Reputation: 371
Got an http response I need to parse, more precisely I wanna get a part of the response based on a tag. Let's say:
<div class="row"><span>some text<pre>% Copyright (c) </pre></span></div>
So I'd pass "pre" and the parser would return the block between
<pre></pre>.
Is there a better way to do this in java? I don't understand if HttpMessageParser could do it for me.
Thanks in advance!
Upvotes: 0
Views: 276
Reputation: 14228
Your input seems to be a valid xml, using XPath is a easy and clean approach :
The xpath would be //pre/text()
- searches for pre
and retrieves its text content.
String input = "<div class=\"row\"><span>some text<pre>% Copyright (c) </pre></span></div>";
XPathFactory xPathFactory = XPathFactory.newInstance();
XPath xpath = xPathFactory.newXPath();
try {
XPathExpression expr = xpath.compile( "//pre/text()" );
Object output = expr.evaluate( new InputSource(new StringReader(input)), XPathConstants.STRING);
System.out.println(output.toString());
} catch (XPathExpressionException e) {
// TODO Auto-generated catch block
e.printStackTrace();
}
Upvotes: 0
Reputation: 83517
I don't think HttpMessageParser
is the correct tool here because this is intended for parsing HTTP messages regardless of whether they contain HTML. For simple parsing, you can use methods from the String
class, such as substring()
and indexOf()
. For a bit more complex parsing, you can use regular expressions.

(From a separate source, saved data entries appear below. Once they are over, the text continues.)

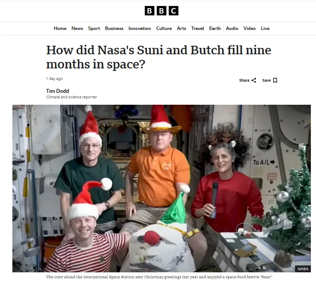Click the share icon beside Share
The image size is (316, 286).
pos(254,80)
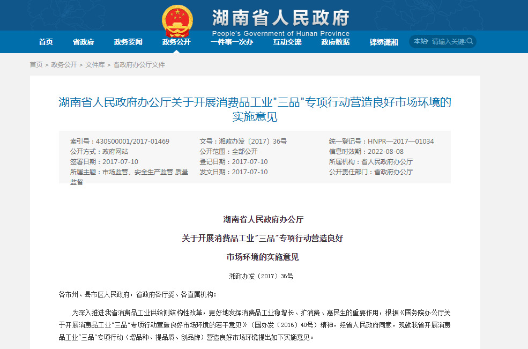The height and width of the screenshot is (349, 528).
Task: Open the 政务公开 navigation tab
Action: click(x=176, y=42)
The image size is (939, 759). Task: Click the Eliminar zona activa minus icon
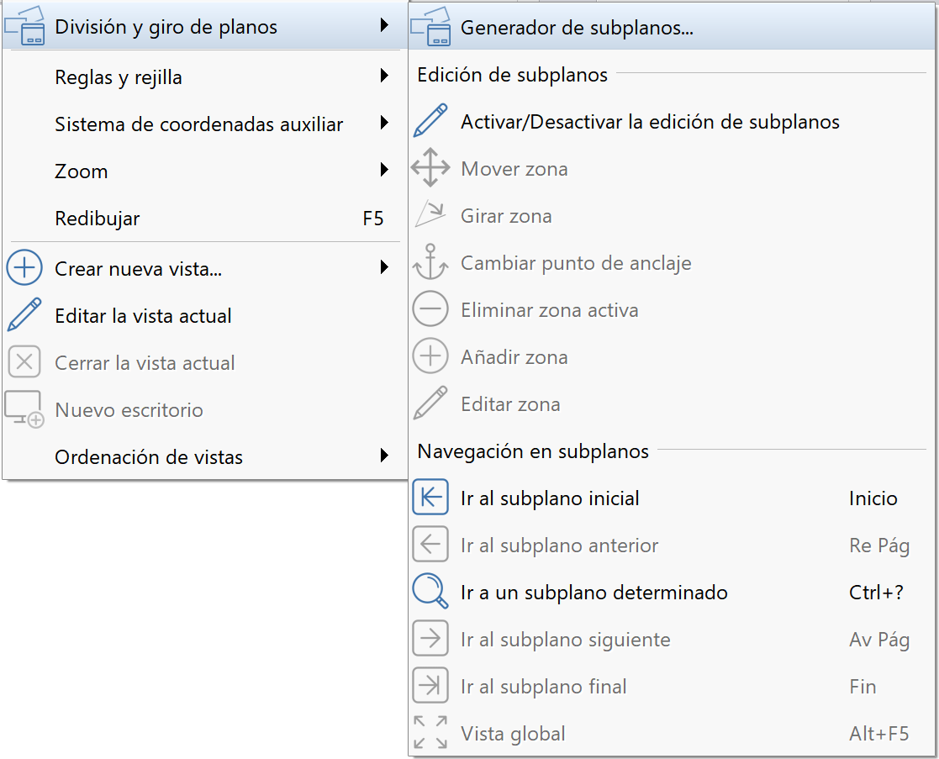point(430,308)
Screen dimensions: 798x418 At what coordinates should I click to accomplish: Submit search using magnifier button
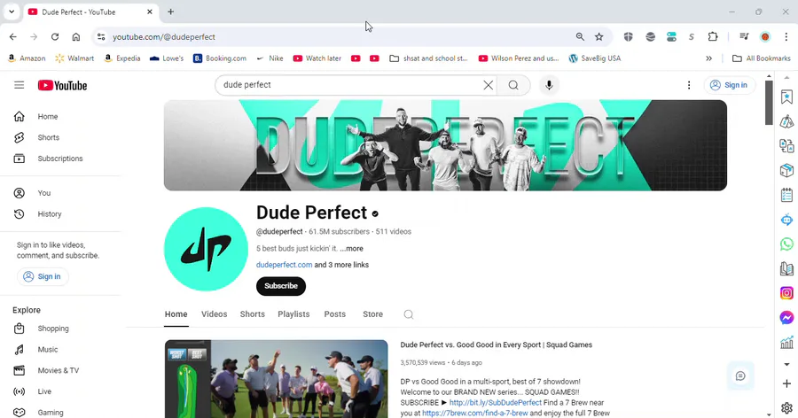pyautogui.click(x=513, y=85)

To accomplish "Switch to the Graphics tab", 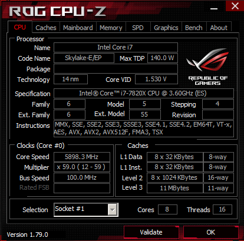I will click(166, 28).
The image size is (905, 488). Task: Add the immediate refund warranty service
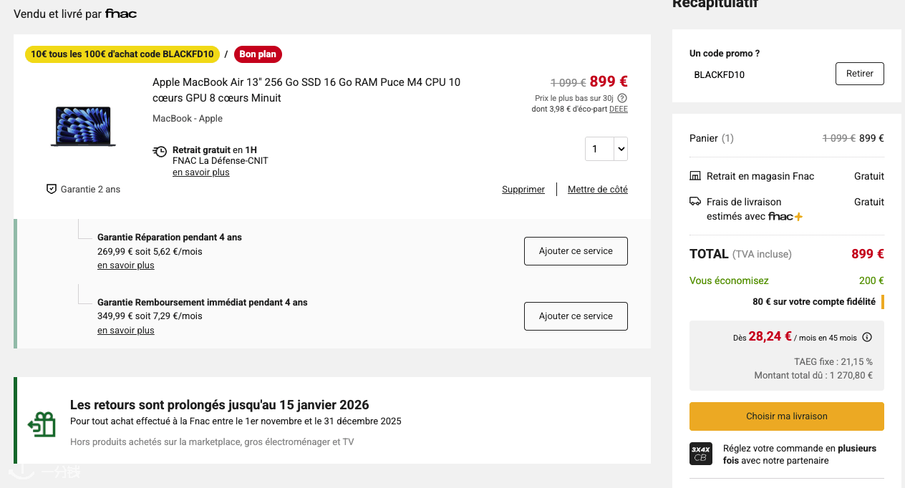[x=576, y=316]
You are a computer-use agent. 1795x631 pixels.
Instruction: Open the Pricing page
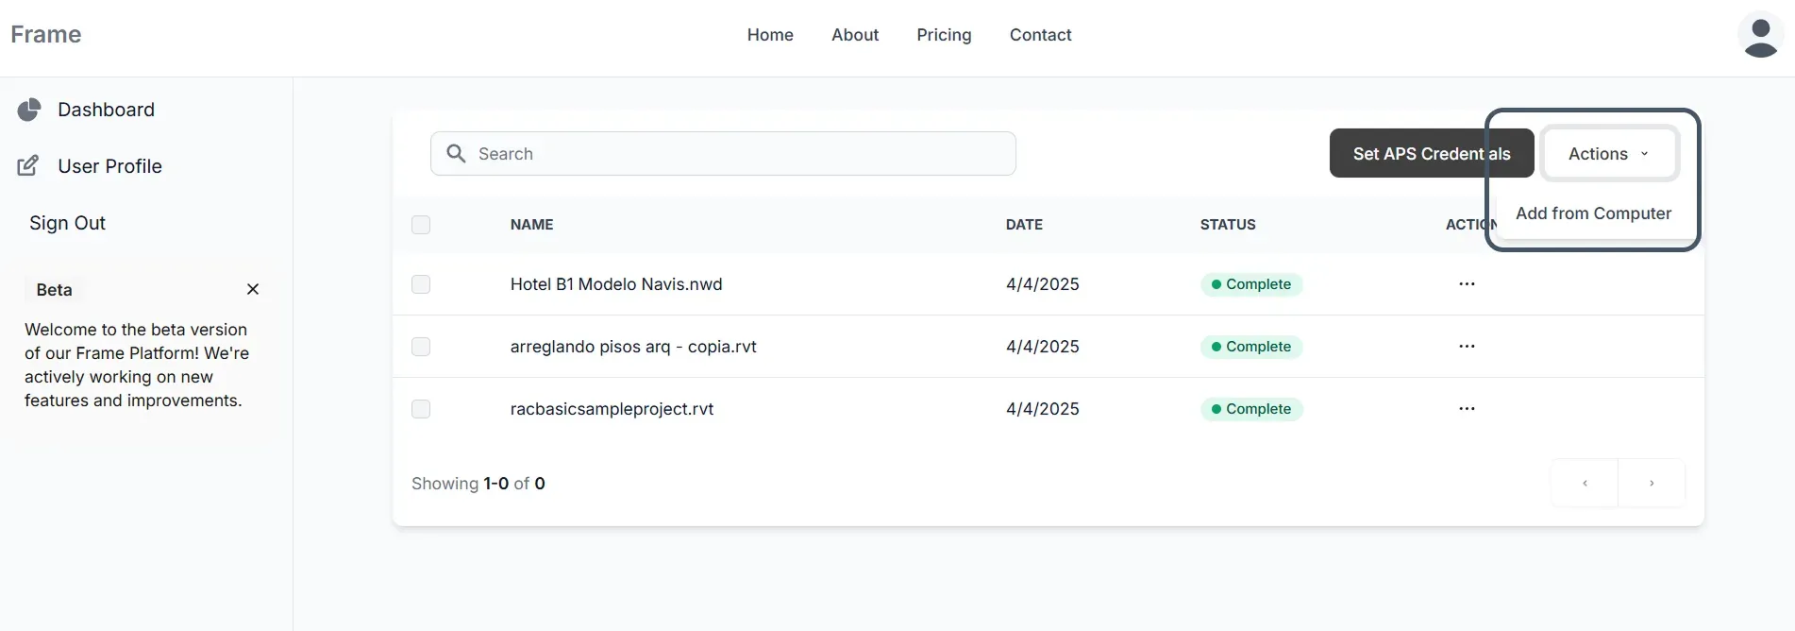944,35
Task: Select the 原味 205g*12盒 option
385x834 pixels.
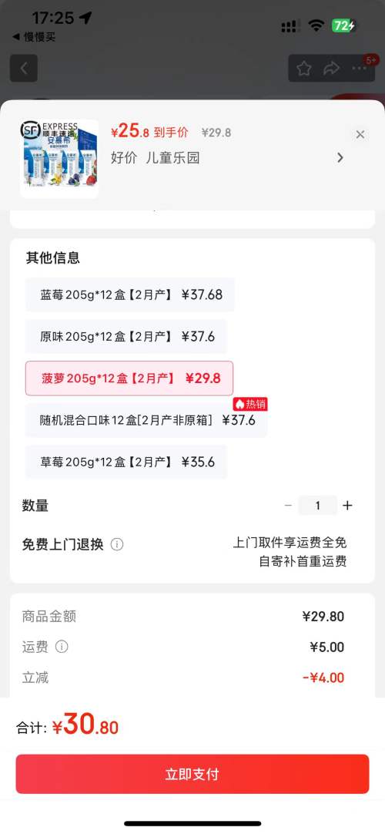Action: pos(126,336)
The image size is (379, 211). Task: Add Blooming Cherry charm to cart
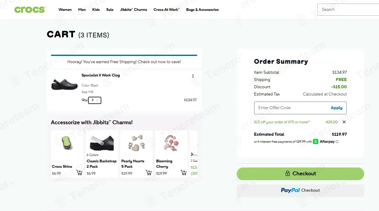pyautogui.click(x=183, y=173)
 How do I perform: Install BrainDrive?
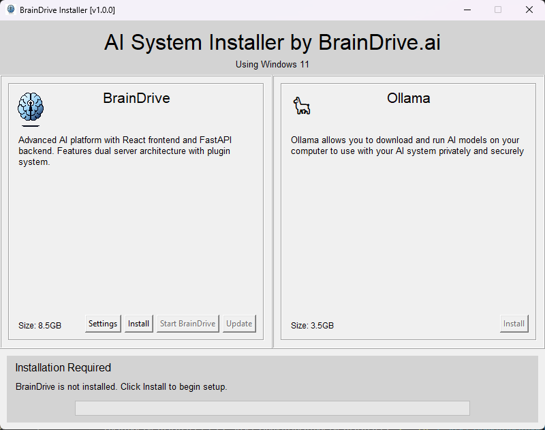coord(138,324)
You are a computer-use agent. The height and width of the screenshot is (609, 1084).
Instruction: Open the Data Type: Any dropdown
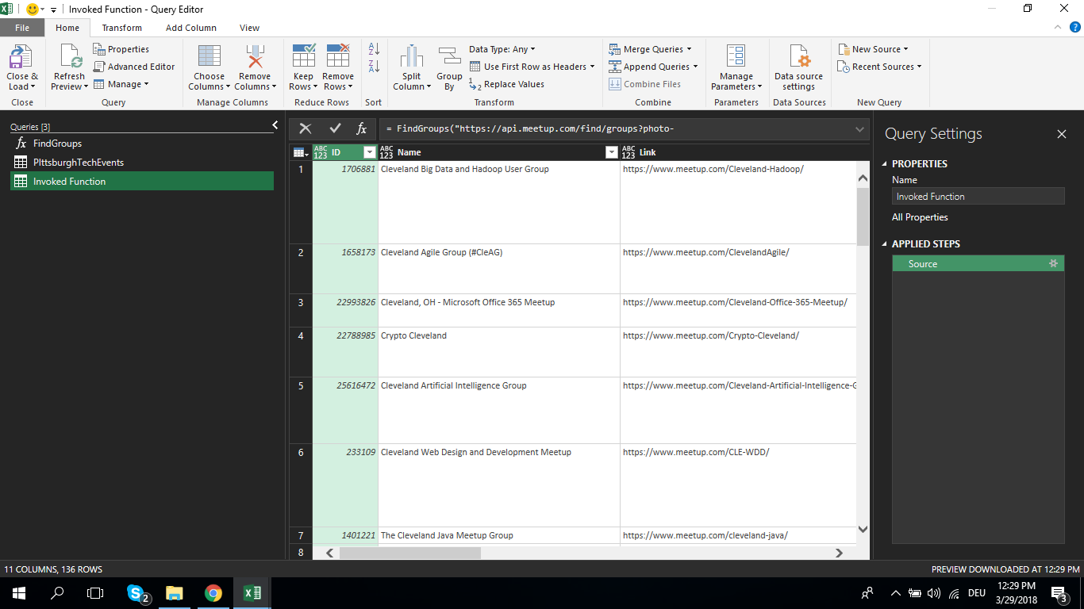pos(502,49)
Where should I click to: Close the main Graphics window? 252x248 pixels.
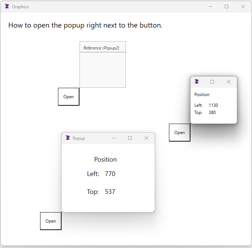point(243,6)
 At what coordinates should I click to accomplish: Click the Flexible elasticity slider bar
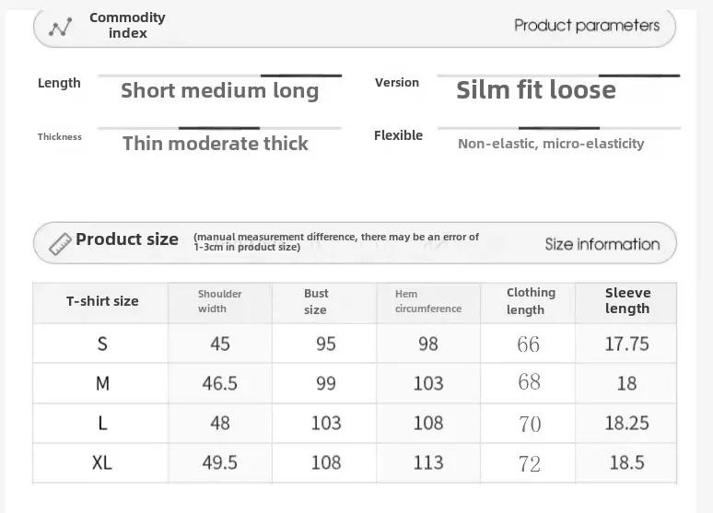click(559, 128)
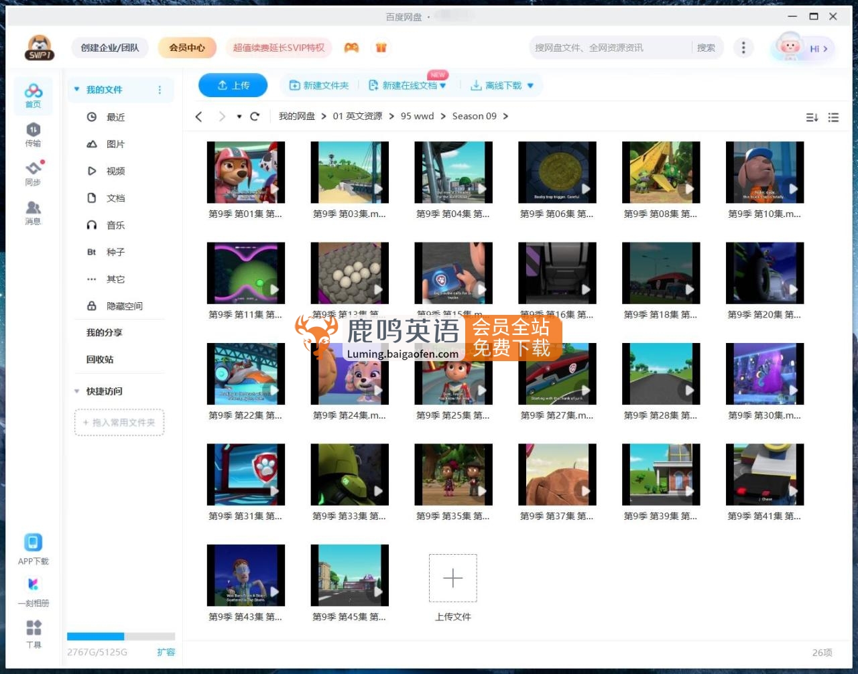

If you need something that actually recognizes HTML syntax, I suggest that you google for an HTML parser library.
Upvotes: 2
Reputation: 3570
Assuming there can be only one pre
tag in the response, you can use the substring
method to get what you want.
String response="<div class=\"row\"><span>some text<pre>% Copyright (c) </pre></span></div>";
String insidePre=response.substring(response.indexOf("<pre>")+4,response.indexOf("</pre>"));
Upvotes: 2